(Beginning of DATASET EXTRACT)

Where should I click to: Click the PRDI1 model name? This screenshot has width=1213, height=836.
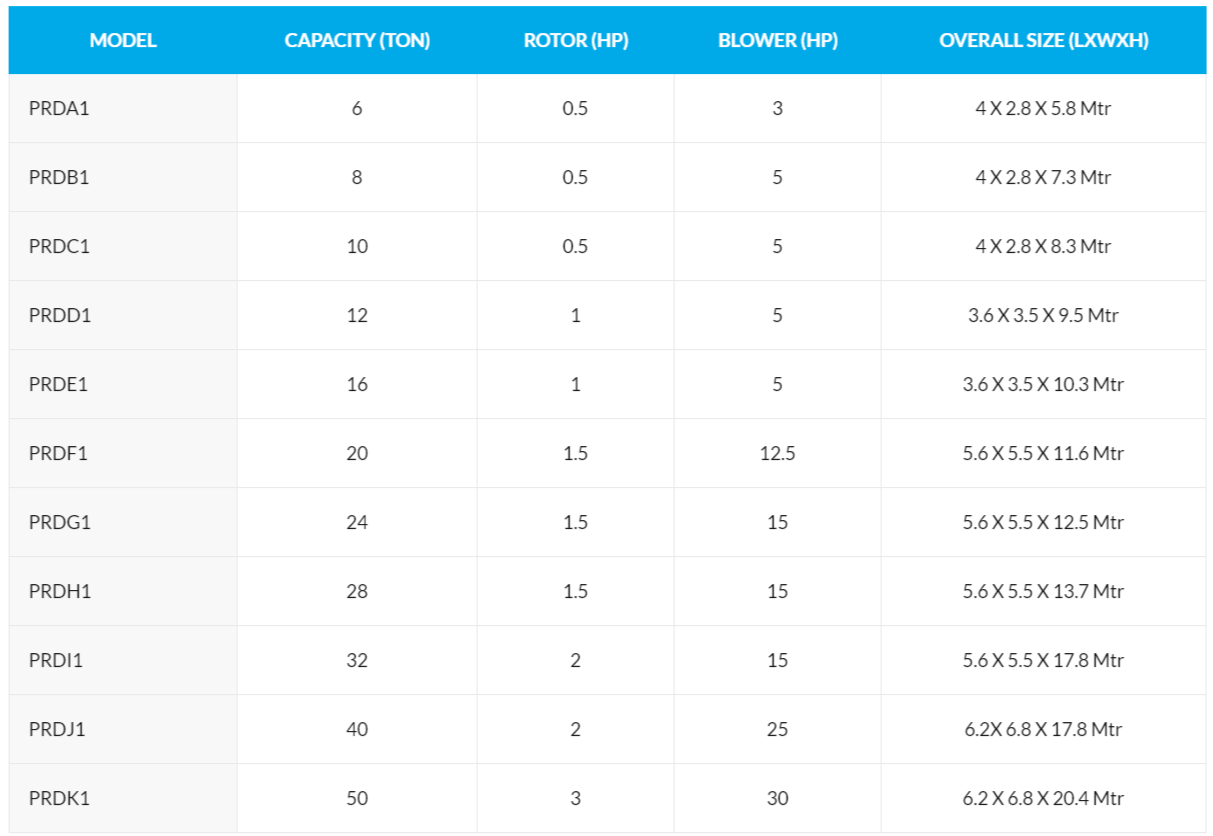click(x=58, y=660)
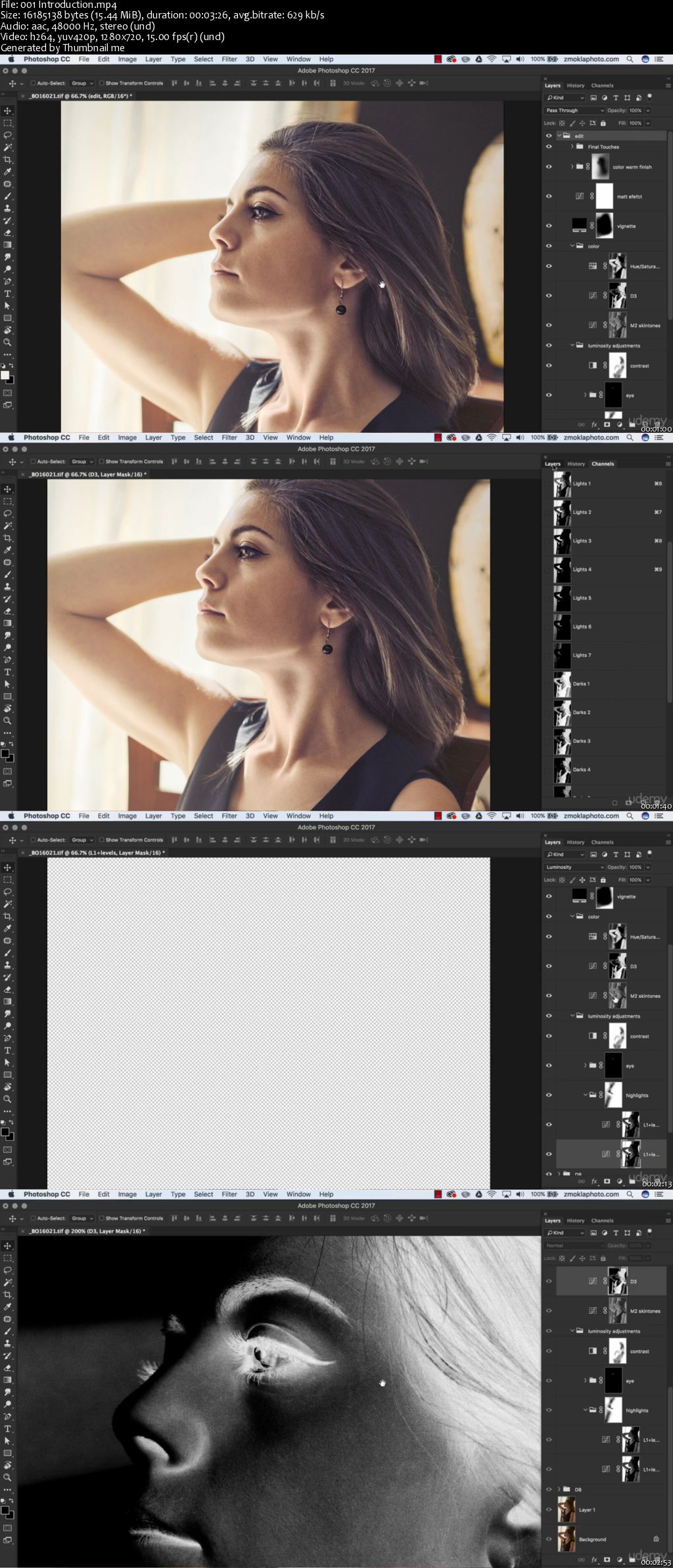Click the fx layer style button in bottom frame
The width and height of the screenshot is (673, 1568).
[594, 1559]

(End of DATASET EXTRACT)

Exact copy, no pictures: please print the data above once more.

— ANSWER FOR THE TASK —
Where should I click to: Click the PRDI1 model name? This screenshot has width=1213, height=836.
click(x=58, y=660)
Click the fx layer style button in bottom frame
The width and height of the screenshot is (673, 1568).
[594, 1559]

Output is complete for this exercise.